Wednesday, April 2, 2014

Pillow Stalk (A Mad for Mod Mystery) by Diane Vallere Excerpt

Pillow Stalk (A Mad for Mod Mystery) by Diane Vallere

Interior Decorator Madison Night has modeled her life after a character in a Doris Day movie, but when a killer targets women dressed like the bubbly actress, Madison's signature sixties style places her in the middle of a homicide investigation.

The local detective connects the new crimes to a twenty-year old cold case, and Madison's long-trusted contractor emerges as the leading suspect. As the body count piles up like a stack of plush pillows, Madison uncovers a Soviet spy, a campaign to destroy all Doris Day movies, and six minutes of film that will change her life forever.

Excerpt (from first page):

“Mr. Johnson, I’m calling to discuss the disposition of your mother’s estate,” I said into the yellow donut phone.

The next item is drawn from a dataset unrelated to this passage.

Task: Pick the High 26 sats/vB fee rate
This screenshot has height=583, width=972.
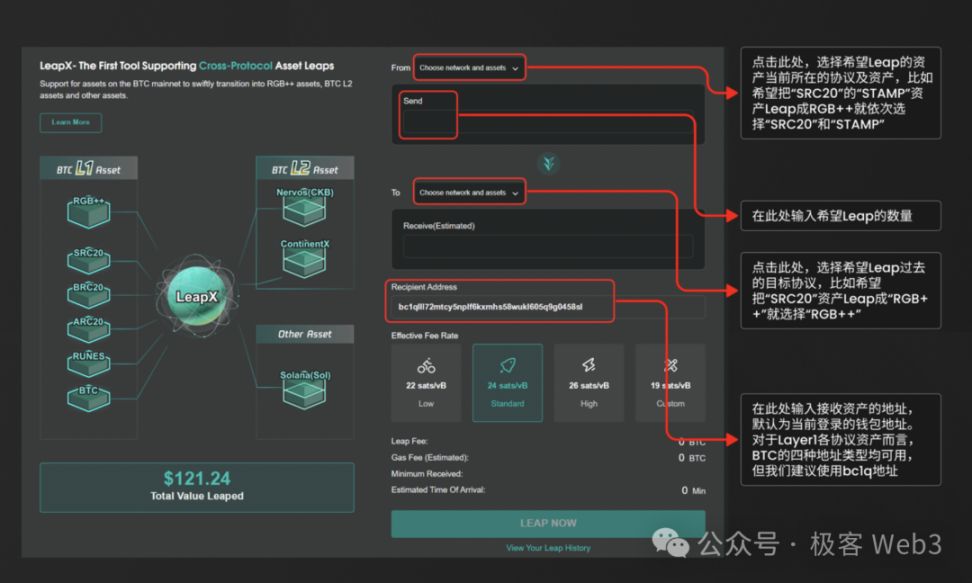Action: tap(589, 383)
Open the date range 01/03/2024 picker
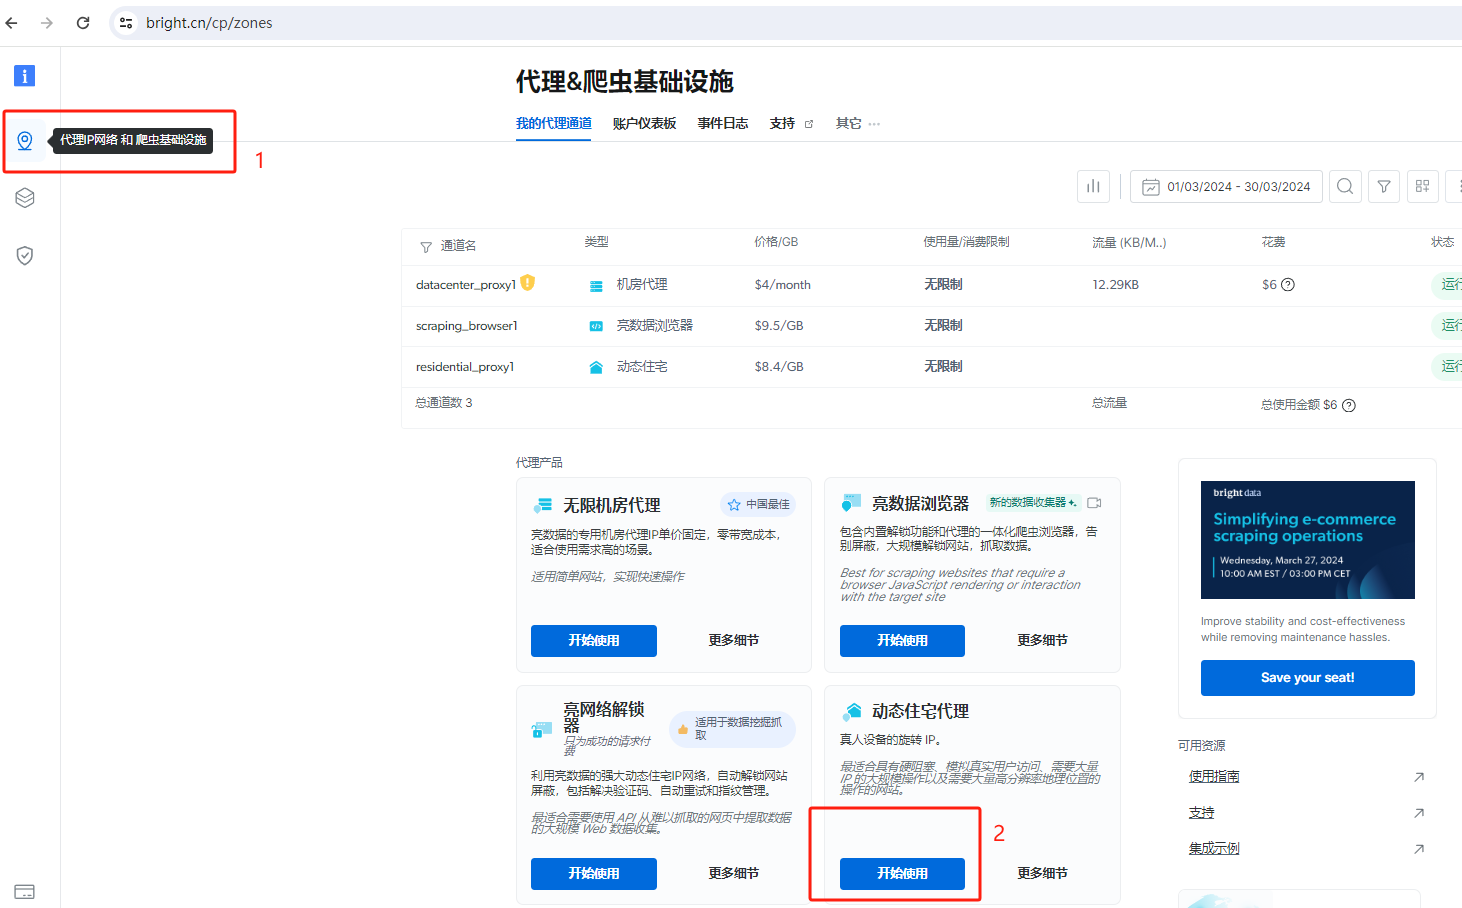The height and width of the screenshot is (908, 1462). [1225, 186]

“Are you a lawyer?” asked a gruff voice on the other end of a crackly line.

“No, sir, I’m an interior decorator. Madison Night. I own Mad for Mod, on Greenville Avenue,” I paused, giving him time to react. When he didn’t, I continued. “I assure you I mean no disrespect. In my experience, you are about to be faced with the time consuming challenge of handling your mother’s affairs, and I am in a position to take a portion of that challenge off your to-do list.” Internally, I cringed at the holier-than-thou tone that had crept into my voice. It was an oral knee-jerk reaction to people not taking me seriously. “Mad for Mod specializes in mid-century modern design. Your mother’s house was—”

“What was your name again? Madison?” he snapped. “What are you, twenty?”

“Madison was my grandmother’s maiden name,” I offered. I pushed my long hair away from my face, then used my index finger to free a couple of strands that were stuck to my hairline, thanks to the Dallas-in-May humidity. “I’m forty-seven, and I’ve been in this industry for over twenty years.” The man was obviously more distraught over the death of his mother than the fact that my grandmother’s surname had come into fashion sometime in the nineties, but at times like these, minor details could change the course of our conversation.